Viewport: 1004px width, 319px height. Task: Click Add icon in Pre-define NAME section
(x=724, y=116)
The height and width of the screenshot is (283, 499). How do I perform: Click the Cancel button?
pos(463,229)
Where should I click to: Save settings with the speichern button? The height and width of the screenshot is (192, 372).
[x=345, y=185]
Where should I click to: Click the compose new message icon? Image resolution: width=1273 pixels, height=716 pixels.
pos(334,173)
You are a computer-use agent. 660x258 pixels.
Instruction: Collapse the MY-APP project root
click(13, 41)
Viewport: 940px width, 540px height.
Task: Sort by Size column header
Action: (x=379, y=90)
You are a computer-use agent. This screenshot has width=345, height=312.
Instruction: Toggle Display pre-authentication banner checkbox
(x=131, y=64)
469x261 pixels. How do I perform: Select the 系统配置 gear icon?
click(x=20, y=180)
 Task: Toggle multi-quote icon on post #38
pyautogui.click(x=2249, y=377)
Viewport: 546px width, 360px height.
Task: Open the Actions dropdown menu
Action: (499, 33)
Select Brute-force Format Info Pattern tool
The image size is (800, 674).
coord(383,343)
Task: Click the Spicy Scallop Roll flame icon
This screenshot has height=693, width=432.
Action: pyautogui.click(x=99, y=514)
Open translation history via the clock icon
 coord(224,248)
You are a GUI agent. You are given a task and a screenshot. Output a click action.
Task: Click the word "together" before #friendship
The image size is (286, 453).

===

> [Problem to solve] Every record should be repeated exactly; please leave none out.

> [Reply to the task]
Viewport: 1004px width, 319px height. Task: Click Add icon in Pre-define NAME section
(x=724, y=116)
The height and width of the screenshot is (283, 499). How do I perform: Click the Cancel button?
pos(463,229)
Where should I click to: Save settings with the speichern button? The height and width of the screenshot is (192, 372).
[x=345, y=185]
Where should I click to: Click the compose new message icon? Image resolution: width=1273 pixels, height=716 pixels.
pos(334,173)
You are a computer-use agent. 660x258 pixels.
Instruction: Collapse the MY-APP project root
click(13, 41)
Viewport: 940px width, 540px height.
Task: Sort by Size column header
Action: (x=379, y=90)
You are a computer-use agent. This screenshot has width=345, height=312.
Instruction: Toggle Display pre-authentication banner checkbox
(x=131, y=64)
469x261 pixels. How do I perform: Select the 系统配置 gear icon?
click(x=20, y=180)
 Task: Toggle multi-quote icon on post #38
pyautogui.click(x=2249, y=377)
Viewport: 546px width, 360px height.
Task: Open the Actions dropdown menu
Action: (499, 33)
Select Brute-force Format Info Pattern tool
The image size is (800, 674).
coord(383,343)
Task: Click the Spicy Scallop Roll flame icon
This screenshot has height=693, width=432.
Action: pyautogui.click(x=99, y=514)
Open translation history via the clock icon
 coord(224,248)
You are a GUI agent. You are given a task and a screenshot. Output a click action.
Task: Click the word "together" before #friendship
The image size is (286, 453).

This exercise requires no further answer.